#### [DATA]
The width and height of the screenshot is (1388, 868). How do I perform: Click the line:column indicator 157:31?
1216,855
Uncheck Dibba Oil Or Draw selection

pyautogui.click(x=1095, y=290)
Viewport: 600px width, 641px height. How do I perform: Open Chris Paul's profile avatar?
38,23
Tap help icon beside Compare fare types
...
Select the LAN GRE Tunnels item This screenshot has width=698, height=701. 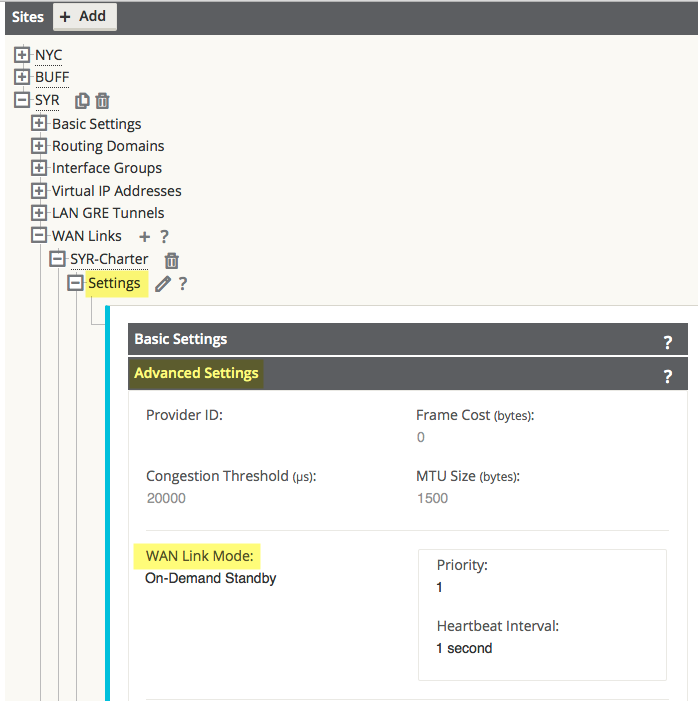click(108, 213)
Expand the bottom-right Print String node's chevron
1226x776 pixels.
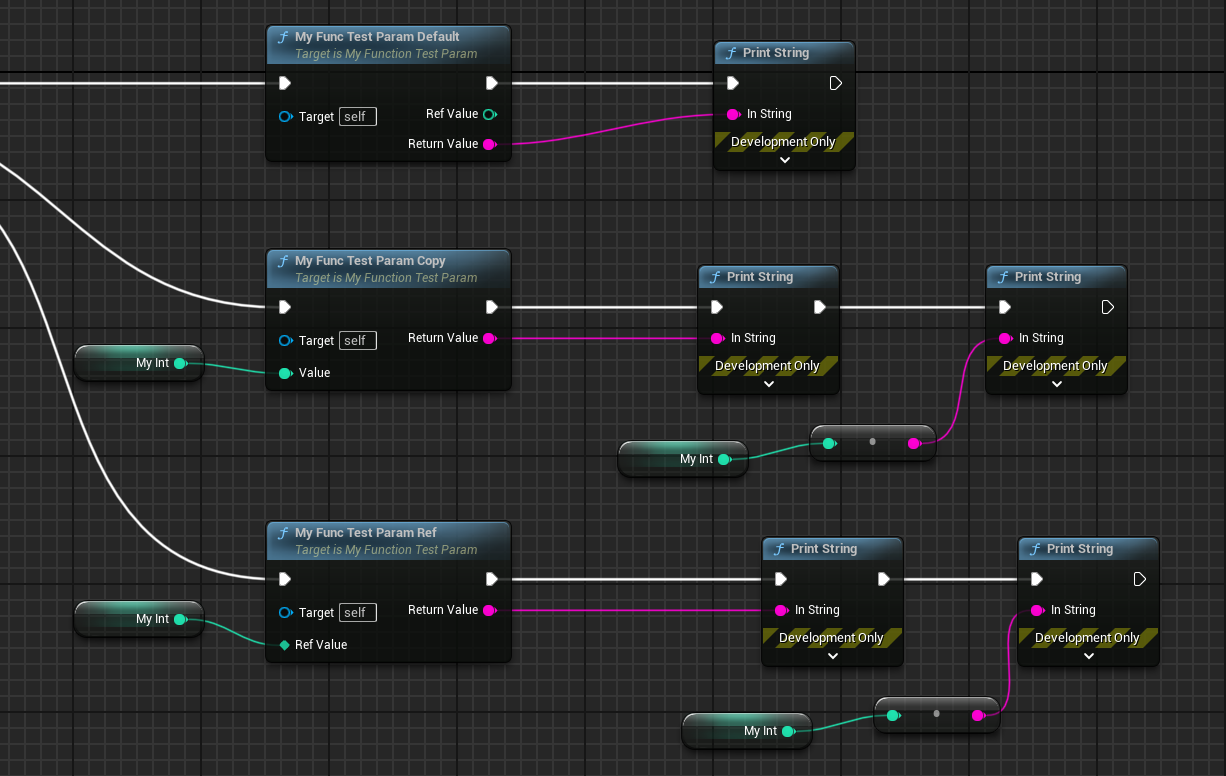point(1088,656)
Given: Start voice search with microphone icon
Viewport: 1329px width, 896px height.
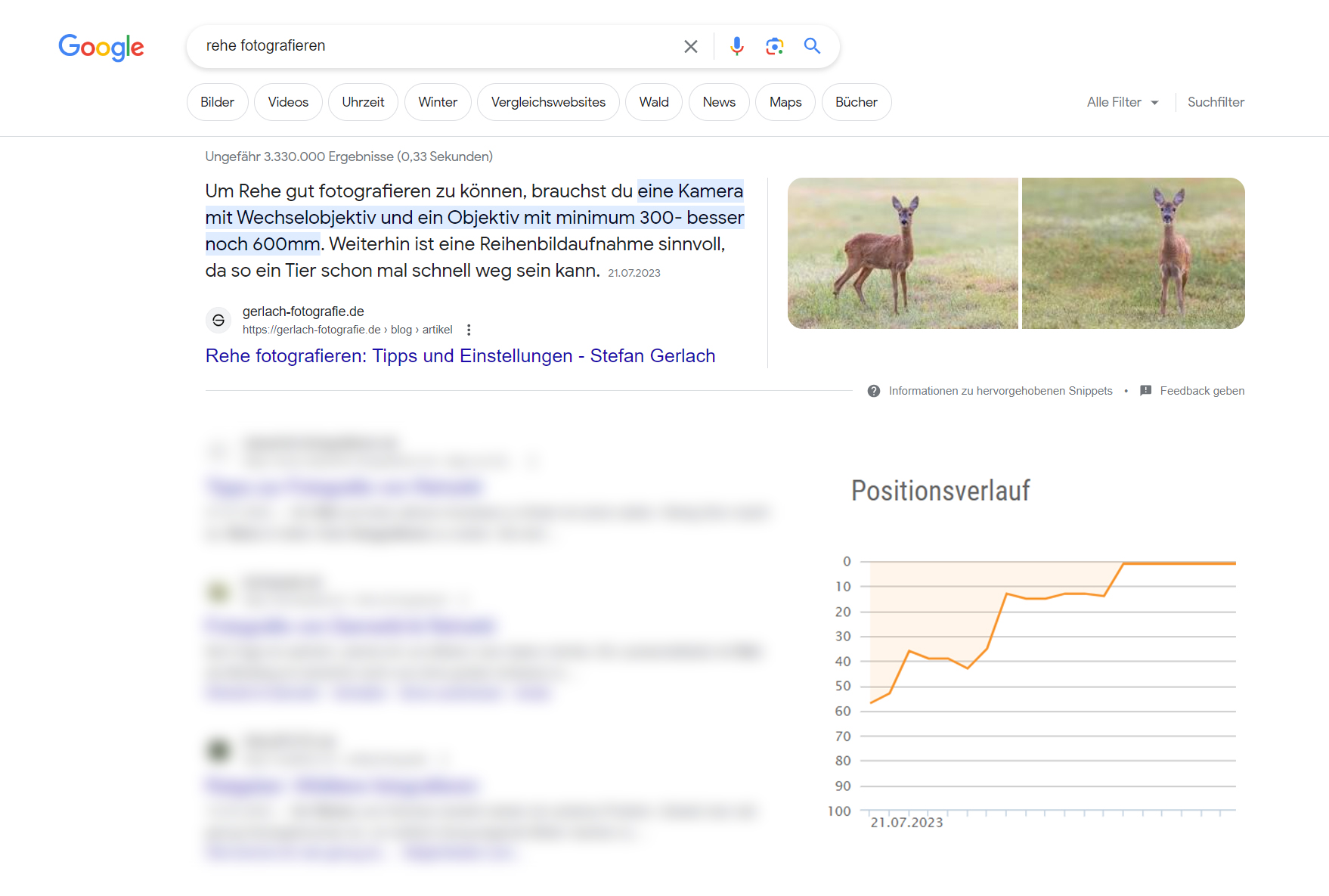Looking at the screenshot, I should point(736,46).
...
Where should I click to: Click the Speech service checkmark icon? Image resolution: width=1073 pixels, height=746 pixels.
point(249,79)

#### [EXERCISE DESCRIPTION]
Of all the entries above, output exactly the lines between the one holding "The width and" and the one holding "Tap help icon beside Compare fare types", inclusive.

#### [WRITTEN ANSWER]
The width and height of the screenshot is (1388, 868). How do I perform: Click the line:column indicator 157:31?
1216,855
Uncheck Dibba Oil Or Draw selection

pyautogui.click(x=1095, y=290)
Viewport: 600px width, 641px height. How do I perform: Open Chris Paul's profile avatar?
38,23
Tap help icon beside Compare fare types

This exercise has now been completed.